Provided passage =
Developers Diversified Realty (NYSE: DDR), the leading owner,
manager and developer of market-dominant shopping centers in the
United States, today announced that it has entered into a binding
purchase agreement with Mr. Alexander Otto for the sale to Mr. Otto
and certain members of his family ("Otto Family") of 30 million of
the Company's common shares and warrants entitling the Otto Family
to purchase an additional 10 million of the Company's common
shares. When completed, the share purchase will increase the Otto
Family's ownership from 6 million shares to 36 million shares,
which is in excess of 20% of the common shares outstanding, making
the family the Company's largest individual shareholder. An
affiliate of the Otto Family also has provided the Company with a
commitment to make a five-year, fixed rate, secured mortgage loan
to the Company in an amount of $60 million. The Company intends to
use proceeds from these strategic investments to reduce leverage
and enhance liquidity.
Alexander Otto and other members of his family are the owners of
ECE Projektmanagement of Germany, Europe's leading firm in
developing and managing inner-city shopping centers. ECE manages
111 malls with a total sales area of approximately 37 million
square feet and is active in 15 Central and Eastern European
countries. In addition, Alexander Otto is the largest shareholder
of the German MDAX listed company Deutsche EuroShop AG, which owns
16 shopping centers in Central Europe with an asset value of over
$2.0 billion and market capitalization of over $900 million.

Problem = Please reproduce the press release on the Otto Family share purchase starting with "Alexander Otto and" and going on through "over $900 million.", switching "inner-city" to "downtown". The listing after this point comes from a different source.

Information shown =
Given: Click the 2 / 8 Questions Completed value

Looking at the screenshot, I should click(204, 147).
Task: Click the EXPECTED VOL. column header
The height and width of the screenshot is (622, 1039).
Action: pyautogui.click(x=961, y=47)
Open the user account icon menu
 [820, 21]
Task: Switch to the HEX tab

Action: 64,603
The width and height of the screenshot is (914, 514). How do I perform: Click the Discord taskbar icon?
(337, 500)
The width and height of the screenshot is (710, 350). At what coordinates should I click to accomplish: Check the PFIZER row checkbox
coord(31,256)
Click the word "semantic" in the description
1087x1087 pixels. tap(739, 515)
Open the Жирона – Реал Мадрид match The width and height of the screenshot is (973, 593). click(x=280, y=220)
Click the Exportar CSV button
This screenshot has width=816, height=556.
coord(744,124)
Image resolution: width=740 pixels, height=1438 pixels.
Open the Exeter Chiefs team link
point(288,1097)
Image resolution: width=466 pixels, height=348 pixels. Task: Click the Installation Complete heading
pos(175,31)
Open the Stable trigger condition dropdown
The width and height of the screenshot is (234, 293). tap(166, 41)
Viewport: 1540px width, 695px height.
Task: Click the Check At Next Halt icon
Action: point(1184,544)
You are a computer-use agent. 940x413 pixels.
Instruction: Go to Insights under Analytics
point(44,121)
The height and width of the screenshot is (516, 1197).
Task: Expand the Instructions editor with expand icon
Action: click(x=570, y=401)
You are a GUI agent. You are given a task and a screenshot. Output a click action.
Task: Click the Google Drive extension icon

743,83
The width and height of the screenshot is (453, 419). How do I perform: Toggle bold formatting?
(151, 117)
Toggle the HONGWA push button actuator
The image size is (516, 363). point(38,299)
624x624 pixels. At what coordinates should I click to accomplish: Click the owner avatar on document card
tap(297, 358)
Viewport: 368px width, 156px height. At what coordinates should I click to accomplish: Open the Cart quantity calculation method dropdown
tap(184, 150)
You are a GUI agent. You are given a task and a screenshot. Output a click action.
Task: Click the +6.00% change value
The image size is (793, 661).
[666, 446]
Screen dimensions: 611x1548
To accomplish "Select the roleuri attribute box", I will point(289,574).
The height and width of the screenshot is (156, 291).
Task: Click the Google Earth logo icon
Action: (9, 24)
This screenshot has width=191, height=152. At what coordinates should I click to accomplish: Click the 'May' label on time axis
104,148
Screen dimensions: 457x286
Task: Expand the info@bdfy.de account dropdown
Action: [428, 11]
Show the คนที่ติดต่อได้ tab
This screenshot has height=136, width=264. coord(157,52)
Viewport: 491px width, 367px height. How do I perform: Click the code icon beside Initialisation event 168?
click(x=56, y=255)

Completed exercise =
Alexander Otto and other members of his family are the owners of
ECE Projektmanagement of Germany, Europe's leading firm in
developing and managing downtown shopping centers. ECE manages
111 malls with a total sales area of approximately 37 million
square feet and is active in 15 Central and Eastern European
countries. In addition, Alexander Otto is the largest shareholder
of the German MDAX listed company Deutsche EuroShop AG, which owns
16 shopping centers in Central Europe with an asset value of over
$2.0 billion and market capitalization of over $900 million.